Hearing the sounds of battle, the XI Corps quickly fell into ranks near Brown's Ferry. Hooker bypassed Maj. Gen. Oliver O. Howard in the chain of command and ordered Maj. Gen. Carl Schurz to march to Wauhatchie Station as reinforcements. In the confusion, Brig. Gen. Adolph von Steinwehr got his division on the road first. Col. Orland Smith's brigade of Steinwehr's division was fired on by Law's Confederates, who were positioned on a 200 ft high hill that dominated the road from Brown's Ferry. Smith veered to the east and began climbing the hill. Meanwhile, Hooker mistakenly deployed units from both XI Corps divisions against Law and Benning, leaving no one to go to Geary's aid. Though Law's 2,000 men were greatly outnumbered by Hooker's force, the hilltop position was naturally strong. In the darkness, the only unit in direct contact with Law was Smith's 700-man brigade. Several vigorous assaults by Smith were repulsed. Then, after Law received some erroneous reports, he decided to pull back. Just as his men left their entrenchments, Smith's men spilled over them, capturing some stragglers and scattering a regiment that had failed to get the order to retreat. Meanwhile, Hooker agreed to let Howard proceed to Wauhatchie with some cavalry.

Geary's men continued to hold fast, though they began to run low on ammunition. Just as Bratton began to sense victory, he received a note to retreat since Union reinforcements were arriving at his rear. Bratton withdrew to Lookout Mountain, successfully covered by Benning's brigade. In the Wauhatchie fight, Bratton lost 356 men, while Geary's casualties numbered 216.

==Aftermath==
A rumor circulated through the Union camps that Union mules stampeded by the fight had made the Confederates believe they were being attacked by cavalry, causing the Southern retreat; the Union soldiers joked that the mules be "breveted as horses". In truth, the Hampton Legion was disordered by the mules for only a short time. However, this lull allowed the 137th New York to plug a gap in the Federal line.

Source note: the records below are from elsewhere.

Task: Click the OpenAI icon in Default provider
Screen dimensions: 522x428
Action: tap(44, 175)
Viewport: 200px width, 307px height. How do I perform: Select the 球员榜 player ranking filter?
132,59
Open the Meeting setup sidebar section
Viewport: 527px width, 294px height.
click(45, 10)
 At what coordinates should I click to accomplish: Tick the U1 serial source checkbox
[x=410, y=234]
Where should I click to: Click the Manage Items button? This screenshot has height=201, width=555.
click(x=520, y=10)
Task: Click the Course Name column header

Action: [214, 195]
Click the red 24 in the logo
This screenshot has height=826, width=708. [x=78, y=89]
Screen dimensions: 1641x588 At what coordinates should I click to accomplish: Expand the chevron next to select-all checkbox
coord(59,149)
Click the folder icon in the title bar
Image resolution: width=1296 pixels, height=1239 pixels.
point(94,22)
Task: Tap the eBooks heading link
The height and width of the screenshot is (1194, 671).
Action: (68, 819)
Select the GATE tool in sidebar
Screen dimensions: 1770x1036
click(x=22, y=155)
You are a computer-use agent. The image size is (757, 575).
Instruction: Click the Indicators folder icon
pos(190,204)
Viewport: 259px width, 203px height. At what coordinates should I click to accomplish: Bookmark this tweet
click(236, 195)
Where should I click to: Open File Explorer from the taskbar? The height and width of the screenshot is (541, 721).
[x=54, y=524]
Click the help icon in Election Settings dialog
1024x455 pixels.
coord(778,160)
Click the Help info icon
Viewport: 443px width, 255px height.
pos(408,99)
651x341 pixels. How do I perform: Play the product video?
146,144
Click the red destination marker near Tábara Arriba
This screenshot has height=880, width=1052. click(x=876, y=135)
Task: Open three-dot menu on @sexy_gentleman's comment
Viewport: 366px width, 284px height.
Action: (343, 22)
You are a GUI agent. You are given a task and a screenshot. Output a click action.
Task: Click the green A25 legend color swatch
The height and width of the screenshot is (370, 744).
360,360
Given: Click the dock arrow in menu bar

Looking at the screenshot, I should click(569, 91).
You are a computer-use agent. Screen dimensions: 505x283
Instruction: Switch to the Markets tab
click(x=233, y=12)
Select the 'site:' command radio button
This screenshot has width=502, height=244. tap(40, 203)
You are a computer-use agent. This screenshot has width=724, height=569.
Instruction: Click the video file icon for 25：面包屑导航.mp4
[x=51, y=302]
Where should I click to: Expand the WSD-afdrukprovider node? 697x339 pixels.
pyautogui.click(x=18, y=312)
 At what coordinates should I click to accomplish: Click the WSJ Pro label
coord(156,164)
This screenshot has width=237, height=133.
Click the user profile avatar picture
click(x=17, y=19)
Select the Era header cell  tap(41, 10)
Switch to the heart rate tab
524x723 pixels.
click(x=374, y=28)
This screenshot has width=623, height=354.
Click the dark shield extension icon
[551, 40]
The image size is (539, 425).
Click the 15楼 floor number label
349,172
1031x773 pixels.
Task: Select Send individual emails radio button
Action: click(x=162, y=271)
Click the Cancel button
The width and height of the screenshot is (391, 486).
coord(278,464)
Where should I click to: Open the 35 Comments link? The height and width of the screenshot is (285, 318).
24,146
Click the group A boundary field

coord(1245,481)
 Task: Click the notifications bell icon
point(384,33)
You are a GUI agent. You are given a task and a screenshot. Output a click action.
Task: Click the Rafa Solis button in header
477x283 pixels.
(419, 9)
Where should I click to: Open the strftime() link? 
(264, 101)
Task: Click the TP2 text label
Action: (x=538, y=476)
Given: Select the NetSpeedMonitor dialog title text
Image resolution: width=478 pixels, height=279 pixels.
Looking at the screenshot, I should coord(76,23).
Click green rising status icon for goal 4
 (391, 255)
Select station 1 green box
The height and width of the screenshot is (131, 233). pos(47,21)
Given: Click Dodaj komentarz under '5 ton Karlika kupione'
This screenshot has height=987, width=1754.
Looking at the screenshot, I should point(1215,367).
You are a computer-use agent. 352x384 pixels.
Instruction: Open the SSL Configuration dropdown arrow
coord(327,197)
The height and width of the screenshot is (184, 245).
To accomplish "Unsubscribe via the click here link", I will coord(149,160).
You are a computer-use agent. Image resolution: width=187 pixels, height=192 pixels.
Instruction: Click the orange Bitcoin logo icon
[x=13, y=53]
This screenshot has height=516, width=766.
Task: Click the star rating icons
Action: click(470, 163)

Union losses in the battle were 78 killed, 327 wounded, and 15 missing. The Confederates reported their losses as 34 killed, 305 wounded, and 69 missing. One account says Bratton lost 408 men while Law lost only 52. Geary reported burying 153 Confederates and capturing over one hundred prisoners, so the Confederate losses may have been over 900 men. The Union army now had its window to the outside and could receive supplies, weapons, ammunition, and reinforcements via the Cracker Line. The way was clear for the start of the Battles for Chattanooga on November 23.